Looking at other variables in the models, previous or lagged values of food security indicators are likely to predict future values, particularly when it comes to loss. A negative relationship between a previous and future probability of loss is probably due to activated coping strategies or household resilience. The age of the household head and the size of the household have a positive and significant relationship with suffering from food insecurity, which has similarly been found in other studies (d’Errico & Pietrelli, 2017; d’Errico et al., 2018). Concurrently, a further policy recommendation is related to strengthening the role of younger farmers or decision-makers in the household to contribute to the improvement of food security, for instance by strengthening agricultural education and providing targeted trainings. Since rural areas are subject to relatively higher vulnerability to food insecurity, policies building or strengthening food insecurity resilience should focus on targeting rural populations. The low resilience of rural populations can be explained by pronounced rural–urban gaps in income or public services, but also by the systemic character of production shocks in agricultural, usually affecting not a single household but the whole regions and communities. Concrete measures could be the formation of larger social networks and institution based on collective actions in the more remote areas. By considering the remittance as one of the most consistent parts of income in Kyrgyzstan (FAO, 2019a), improving remittance channels by creating safe and accessible links to transfer in highly migrating rural areas is of particular significance in increasing resilience.

We acknowledge some limitations of this study.
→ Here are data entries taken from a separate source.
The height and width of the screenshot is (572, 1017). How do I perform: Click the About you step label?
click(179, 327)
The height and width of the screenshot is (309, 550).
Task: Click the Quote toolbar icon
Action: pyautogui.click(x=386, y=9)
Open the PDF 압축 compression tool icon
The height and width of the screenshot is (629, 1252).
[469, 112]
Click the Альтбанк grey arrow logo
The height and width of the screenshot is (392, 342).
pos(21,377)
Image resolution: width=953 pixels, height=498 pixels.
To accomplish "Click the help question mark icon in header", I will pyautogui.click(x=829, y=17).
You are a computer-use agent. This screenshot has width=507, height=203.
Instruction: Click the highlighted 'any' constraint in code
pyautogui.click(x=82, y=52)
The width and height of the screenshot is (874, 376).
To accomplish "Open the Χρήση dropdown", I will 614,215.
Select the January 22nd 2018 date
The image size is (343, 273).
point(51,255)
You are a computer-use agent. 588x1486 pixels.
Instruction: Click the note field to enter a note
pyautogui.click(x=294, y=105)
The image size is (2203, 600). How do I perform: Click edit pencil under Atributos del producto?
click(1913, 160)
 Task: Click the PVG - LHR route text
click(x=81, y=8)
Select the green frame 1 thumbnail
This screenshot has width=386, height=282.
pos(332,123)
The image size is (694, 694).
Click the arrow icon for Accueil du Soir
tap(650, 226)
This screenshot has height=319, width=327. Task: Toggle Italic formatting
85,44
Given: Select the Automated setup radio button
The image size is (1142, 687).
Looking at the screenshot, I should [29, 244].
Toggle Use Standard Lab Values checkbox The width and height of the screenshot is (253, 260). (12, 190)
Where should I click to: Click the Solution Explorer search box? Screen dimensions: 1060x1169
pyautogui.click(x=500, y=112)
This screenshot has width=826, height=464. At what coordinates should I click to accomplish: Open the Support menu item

First of all, resilience research still lacks some concrete cutoff points to define whether the status of a household is resilient or not (Atara et al., 2020). The categorization of resilience dimensions is one step towards the differentiation between vulnerable and resilient households in the context of food security outcomes (Nahid et al., 2021). Moreover, an understanding of the dynamic nature of resilience and its heterogeneity across different groups is important in order to differentiate livelihood strategies for household mechanisms (Alinovi, d'errico, et al., 2010; Atara et al., 2020). Finally, a measurement conceptualization for resilience is implemented through tangible indicators. In this paper, the majority of factors applied to construct the RCI is based on tangible assets. Further attempts to measure resilience capacity may consider intangible assets such as perception, trust, gender roles and others, which will probably improve the operationalization techniques (Ansah et al., 2019). In order to link household resilience and food security, the resilience of local food systems should be considered as one of the influencing factors (Béné, 2020). Correspondingly, the results will certainly complement and extend related conclusions towards the role of household resilience to improve food security outcomes.